DOCUMENT SEGMENT
/---

Course Generation Flow

  • User submits topic, course type, difficulty, creator identity.
  • POST /api/generate-course-outline checks daily quota via UserStatsService.incrementDailyCourseCount().
  • If quota exceeded, route returns 429 before AI call.
  • Route builds prompt for JSON outline with exactly three chapters.
  • Gemini returns structured data.
  • JSON parsing happens in dedicated try/catch.
  • Route validates chapter count and trims/pads to fixed shape.
  • If Gemini fails or returns malformed output, route uses manual-outline fallback.
  • Course + topic inserts run in one DB transaction.
  • If topic insert fails, course insert is rolled back.
  • Progress counters initialize in studyMaterial.
  • User activity stats update (streak + daily usage).

Notes Generation Flow

  • User selects topic and requests notes.
  • POST /api/generate-topic-notes loads topic row first.
  • If already completed, cached content is returned.
  • If already generating, API returns 202.
  • If unexpected state, API returns 409 Conflict.
  • failed state supports retry.
  • Route marks topic as generating before Gemini call.
  • Prompt requests concise markdown with:
    • explanation
    • key points
    • code example
    • interview questions
  • On success: write topics.notesContent, set status completed.
  • Recompute course totals/progress percentage.
  • On failure: set status failed.

Flashcards / Quiz Generation Flow

  • User chooses flashcards or quiz.
  • POST /api/study-type-content normalizes type to lowercase before validation.
  • Unknown types return 400.
  • API checks for existing (courseId, type) row.
  • If existing row is generating or completed, return existing ID.
  • Prevents duplicate jobs.
  • If prior attempt failed, reuse row and set back to generating.
  • If no row exists, insert new studyTypeContent.
  • On unique-constraint race, safely fetch existing row instead of throwing.
  • Before calling AI: system checks the embedding-based semantic cache for recent similar queries and returns cached content on a hit to avoid redundant generation.
  • If cache miss: a RAG retrieval step fetches top-K relevant content chunks which are injected into the prompt to ground generation and reduce hallucination.

\---

DATA FOR ANALYSIS
/---

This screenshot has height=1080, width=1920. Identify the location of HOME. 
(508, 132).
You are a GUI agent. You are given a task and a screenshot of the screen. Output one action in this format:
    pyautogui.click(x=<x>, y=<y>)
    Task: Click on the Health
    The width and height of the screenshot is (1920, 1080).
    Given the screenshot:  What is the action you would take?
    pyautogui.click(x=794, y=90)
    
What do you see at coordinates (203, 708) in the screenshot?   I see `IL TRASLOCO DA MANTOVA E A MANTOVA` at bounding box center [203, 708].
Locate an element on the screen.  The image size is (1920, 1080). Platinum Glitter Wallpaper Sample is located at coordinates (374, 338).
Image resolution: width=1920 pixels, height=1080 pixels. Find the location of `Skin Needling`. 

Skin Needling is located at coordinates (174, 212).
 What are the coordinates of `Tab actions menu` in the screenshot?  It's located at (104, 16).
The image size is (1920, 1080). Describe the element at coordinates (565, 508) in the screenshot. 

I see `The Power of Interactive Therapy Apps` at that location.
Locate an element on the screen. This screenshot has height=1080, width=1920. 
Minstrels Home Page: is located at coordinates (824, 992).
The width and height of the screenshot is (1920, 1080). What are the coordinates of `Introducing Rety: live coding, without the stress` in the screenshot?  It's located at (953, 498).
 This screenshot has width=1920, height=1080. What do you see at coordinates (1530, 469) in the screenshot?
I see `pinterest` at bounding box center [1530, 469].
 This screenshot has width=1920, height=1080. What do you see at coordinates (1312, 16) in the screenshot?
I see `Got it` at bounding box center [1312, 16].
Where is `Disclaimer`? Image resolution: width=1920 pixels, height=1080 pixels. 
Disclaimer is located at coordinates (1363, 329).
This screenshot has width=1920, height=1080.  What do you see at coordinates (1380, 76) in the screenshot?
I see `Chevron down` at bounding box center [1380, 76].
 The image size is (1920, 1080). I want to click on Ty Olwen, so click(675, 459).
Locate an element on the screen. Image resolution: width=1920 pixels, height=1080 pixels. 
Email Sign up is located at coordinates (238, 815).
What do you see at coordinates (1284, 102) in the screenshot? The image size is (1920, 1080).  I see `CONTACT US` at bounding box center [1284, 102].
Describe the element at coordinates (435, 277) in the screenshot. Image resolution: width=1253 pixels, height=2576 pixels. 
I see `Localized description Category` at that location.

\---

REQUIRED ACTIONS
[1] For each statement about the flow description, answer yes or no and quote the words of the text that decide it. (a) The course outline prompt asks for exactly three chapters. (b) When notes for a topic are already being generated, the API returns 409. (c) An unknown study type returns 404.
[2] Swap "lowercase" for "uppercase" and write out the stretch of the flow description from "Flashcards / Quiz" through "(courseId, type) row." again.
[3] According to the flow description, what happens to the course insert if the topic insert fails?
The entries have no connection to the flow description.

ANSWERS TO THE EXERCISE
[1]
(a) Yes: "Route builds prompt for JSON outline with exactly three chapters."
(b) No: "If already generating, API returns 202."
(c) No: "Unknown types return 400."

[2]
Flashcards / Quiz Generation Flow

  • User chooses flashcards or quiz.
  • POST /api/study-type-content normalizes type to uppercase before validation.
  • Unknown types return 400.
  • API checks for existing (courseId, type) row.

[3] The course insert is rolled back.